**Work order**. All lines with the word "computer" are to be found and copied from the listing.

**Source material**.
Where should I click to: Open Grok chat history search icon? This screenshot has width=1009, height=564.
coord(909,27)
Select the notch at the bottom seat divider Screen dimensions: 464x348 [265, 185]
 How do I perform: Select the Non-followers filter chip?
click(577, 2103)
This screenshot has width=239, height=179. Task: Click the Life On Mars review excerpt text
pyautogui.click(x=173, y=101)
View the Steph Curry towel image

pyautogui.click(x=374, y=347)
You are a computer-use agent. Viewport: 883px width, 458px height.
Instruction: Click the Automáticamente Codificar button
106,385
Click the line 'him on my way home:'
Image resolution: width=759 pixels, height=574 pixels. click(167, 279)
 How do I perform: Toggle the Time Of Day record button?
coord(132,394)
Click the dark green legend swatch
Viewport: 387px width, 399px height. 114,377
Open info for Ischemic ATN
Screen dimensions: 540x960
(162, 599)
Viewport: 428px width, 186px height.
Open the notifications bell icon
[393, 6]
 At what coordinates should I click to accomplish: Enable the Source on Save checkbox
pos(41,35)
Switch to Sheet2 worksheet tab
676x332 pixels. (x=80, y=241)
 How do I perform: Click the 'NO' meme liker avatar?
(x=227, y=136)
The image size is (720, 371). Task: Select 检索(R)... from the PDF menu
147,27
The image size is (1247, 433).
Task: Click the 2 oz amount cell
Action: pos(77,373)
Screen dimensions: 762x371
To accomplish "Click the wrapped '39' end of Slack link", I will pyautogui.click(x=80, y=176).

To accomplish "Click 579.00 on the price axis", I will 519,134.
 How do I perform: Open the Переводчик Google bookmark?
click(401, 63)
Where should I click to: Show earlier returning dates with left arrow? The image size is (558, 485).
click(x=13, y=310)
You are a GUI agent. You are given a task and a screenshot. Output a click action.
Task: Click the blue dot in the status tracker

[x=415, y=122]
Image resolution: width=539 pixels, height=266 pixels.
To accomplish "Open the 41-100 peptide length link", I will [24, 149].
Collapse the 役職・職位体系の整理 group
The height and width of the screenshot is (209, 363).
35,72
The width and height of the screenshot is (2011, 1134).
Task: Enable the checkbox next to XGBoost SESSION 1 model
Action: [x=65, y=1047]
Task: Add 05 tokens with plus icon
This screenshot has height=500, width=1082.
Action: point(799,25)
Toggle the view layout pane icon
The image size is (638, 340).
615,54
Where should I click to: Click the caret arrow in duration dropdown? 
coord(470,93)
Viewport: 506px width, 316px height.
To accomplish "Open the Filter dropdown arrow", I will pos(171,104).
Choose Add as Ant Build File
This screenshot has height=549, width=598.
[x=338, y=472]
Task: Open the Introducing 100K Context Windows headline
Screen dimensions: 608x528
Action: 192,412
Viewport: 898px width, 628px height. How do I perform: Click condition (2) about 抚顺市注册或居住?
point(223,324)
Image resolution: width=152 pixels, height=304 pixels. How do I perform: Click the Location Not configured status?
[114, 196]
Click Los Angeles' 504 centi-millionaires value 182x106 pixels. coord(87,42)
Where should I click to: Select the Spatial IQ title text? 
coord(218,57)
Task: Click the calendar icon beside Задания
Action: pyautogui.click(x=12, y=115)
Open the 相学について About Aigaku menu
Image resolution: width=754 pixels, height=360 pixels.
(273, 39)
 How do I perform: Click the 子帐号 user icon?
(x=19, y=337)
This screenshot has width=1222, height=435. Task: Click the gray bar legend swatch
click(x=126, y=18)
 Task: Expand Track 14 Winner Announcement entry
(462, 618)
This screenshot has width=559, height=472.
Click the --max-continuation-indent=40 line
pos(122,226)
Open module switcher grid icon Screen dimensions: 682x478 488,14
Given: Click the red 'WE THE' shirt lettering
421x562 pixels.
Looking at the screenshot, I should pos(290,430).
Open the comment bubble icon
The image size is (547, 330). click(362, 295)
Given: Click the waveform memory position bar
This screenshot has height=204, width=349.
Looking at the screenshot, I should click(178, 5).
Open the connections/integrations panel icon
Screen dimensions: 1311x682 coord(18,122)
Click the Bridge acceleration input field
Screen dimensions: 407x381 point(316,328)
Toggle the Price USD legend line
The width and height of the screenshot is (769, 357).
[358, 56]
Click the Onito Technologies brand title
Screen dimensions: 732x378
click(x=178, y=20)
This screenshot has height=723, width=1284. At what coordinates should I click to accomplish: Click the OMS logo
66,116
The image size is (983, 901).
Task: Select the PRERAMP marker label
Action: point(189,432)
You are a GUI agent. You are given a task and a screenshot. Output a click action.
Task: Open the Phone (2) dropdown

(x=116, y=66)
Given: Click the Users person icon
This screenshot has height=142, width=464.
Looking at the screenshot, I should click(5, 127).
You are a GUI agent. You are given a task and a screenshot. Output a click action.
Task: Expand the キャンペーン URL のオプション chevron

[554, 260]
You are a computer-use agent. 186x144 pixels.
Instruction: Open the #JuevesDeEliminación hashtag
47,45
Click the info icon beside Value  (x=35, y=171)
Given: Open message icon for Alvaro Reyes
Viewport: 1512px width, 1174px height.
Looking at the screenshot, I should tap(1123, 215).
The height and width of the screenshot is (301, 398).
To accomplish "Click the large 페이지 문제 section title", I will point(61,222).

**Finished exercise**.
You are a computer-use agent. Viewport: 883px width, 458px height.
You are a computer-use agent. 186x144 pixels.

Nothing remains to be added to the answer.